Of course, we can’t really know if we need the Commonwealth Center or not until it’s too late. When you unhook the safety nets, you don’t ensure that someone will fall. It just makes it that much worse when someone does.
“Prevention is invisible,” says Cornell. “When something bad doesn’t happen, you think you have no need for the folks who are busy engaged in prevention activities. The more successful people are, the less you think you need the services.”
But then when things go wrong, they can go really wrong.
“You know, in the case of the Virginia Tech shooting we did identify that this young man was dangerous and that he needed treatment,” Cornell notes, “but there really was no active provision for following up with him and making sure that he did receive court-mandated treatment, and that he did not continue to be dangerous. And we paid for that. And so it’s really ironic and painful that we seem to be going down the same road on an institutional, statewide basis.”
For Aaron, it isn’t ironic—just worrisome.

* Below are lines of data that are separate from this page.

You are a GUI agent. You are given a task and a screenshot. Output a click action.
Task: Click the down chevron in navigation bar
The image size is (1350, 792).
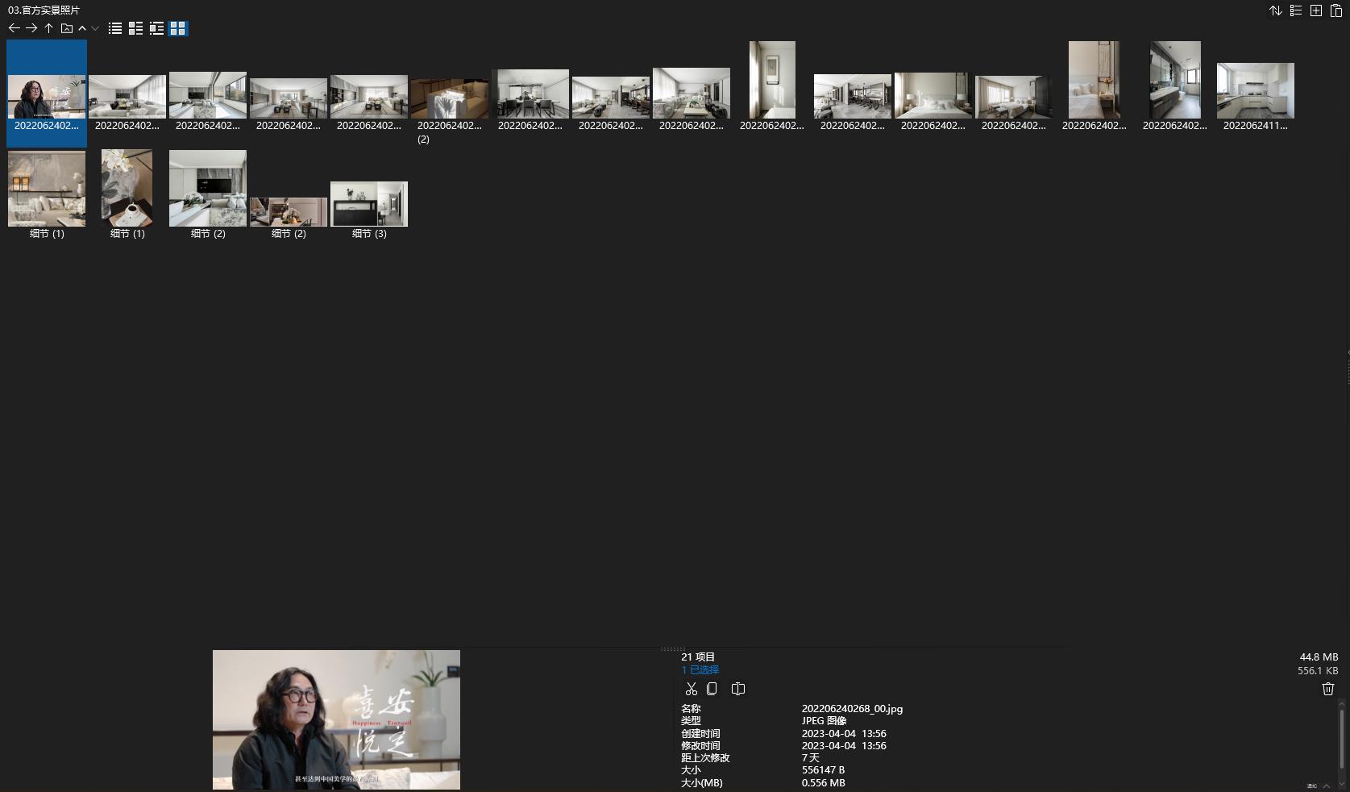tap(95, 28)
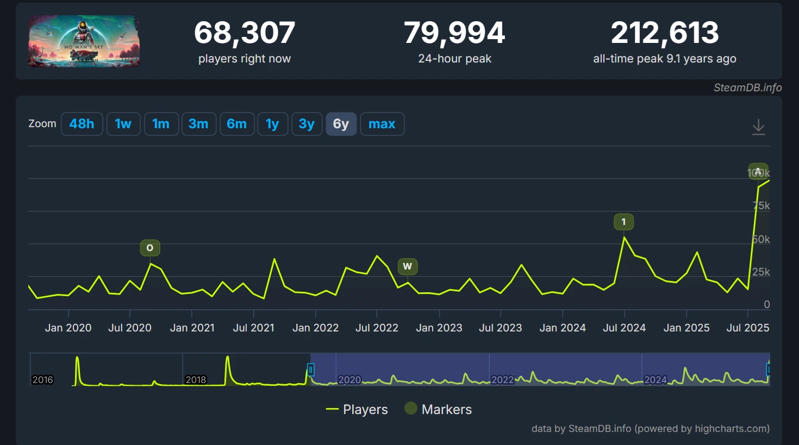Show max time range
This screenshot has width=799, height=445.
point(382,124)
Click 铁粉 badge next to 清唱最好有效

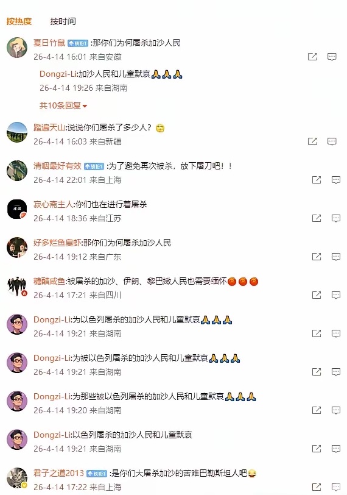coord(94,166)
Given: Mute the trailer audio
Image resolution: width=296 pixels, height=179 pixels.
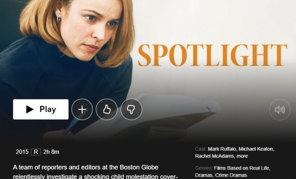Looking at the screenshot, I should [280, 109].
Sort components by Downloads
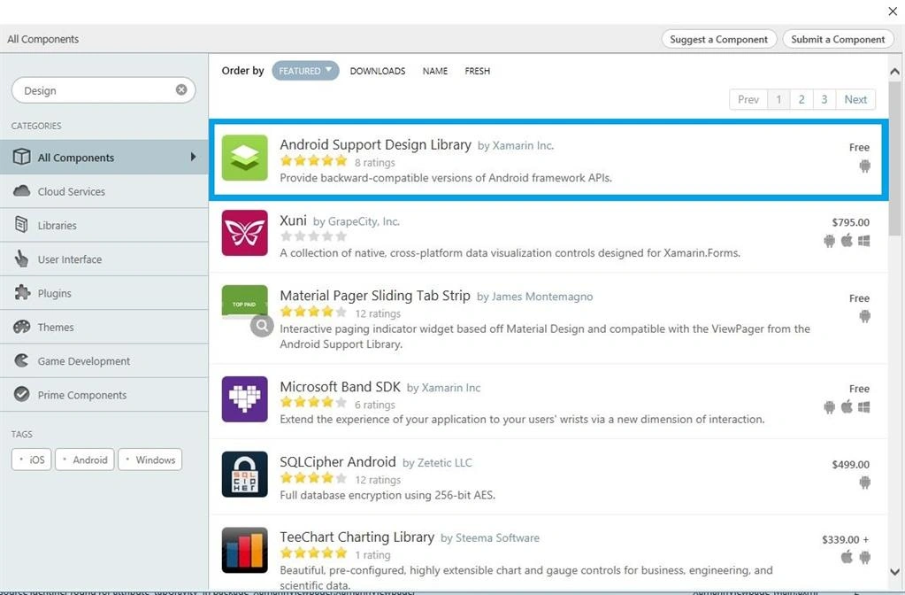The image size is (905, 595). [378, 71]
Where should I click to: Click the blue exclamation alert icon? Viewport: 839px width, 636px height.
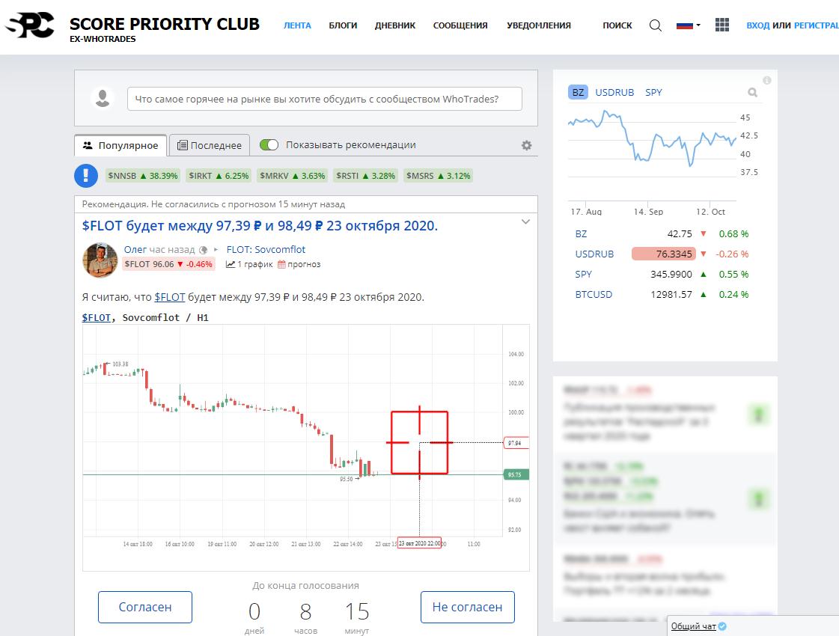click(x=86, y=176)

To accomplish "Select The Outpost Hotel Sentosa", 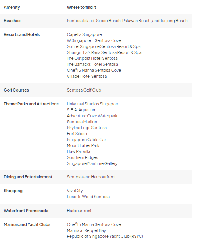I will coord(92,58).
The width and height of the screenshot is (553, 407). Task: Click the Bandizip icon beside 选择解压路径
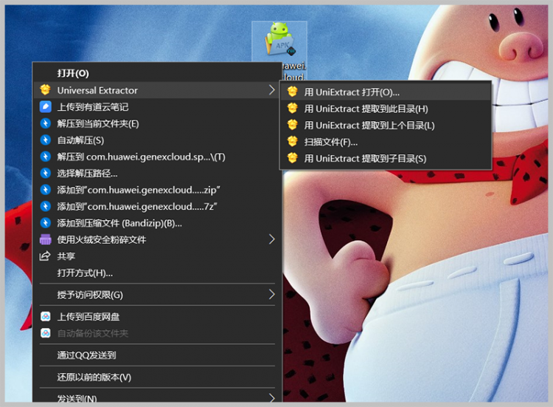pos(45,173)
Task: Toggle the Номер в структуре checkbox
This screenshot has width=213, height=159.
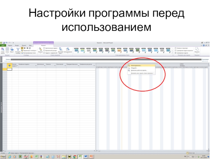Action: point(176,48)
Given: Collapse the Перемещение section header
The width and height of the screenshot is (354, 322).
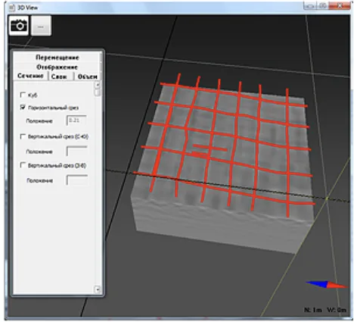Looking at the screenshot, I should pos(57,58).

“It’s a small amount of money,” he says of the $7.6 million. “If we save a little bit of that now, are we going to spend more locking up kids who wouldn’t otherwise be locked up—and, in whatever form, dealing with the aftermath of inadequate treatment, whether that be harm to those kids or harm to other people, or lost productivity, more benignly but still very problematically.
“I think there’s a great risk that we’ll spend a lot more in the long run.”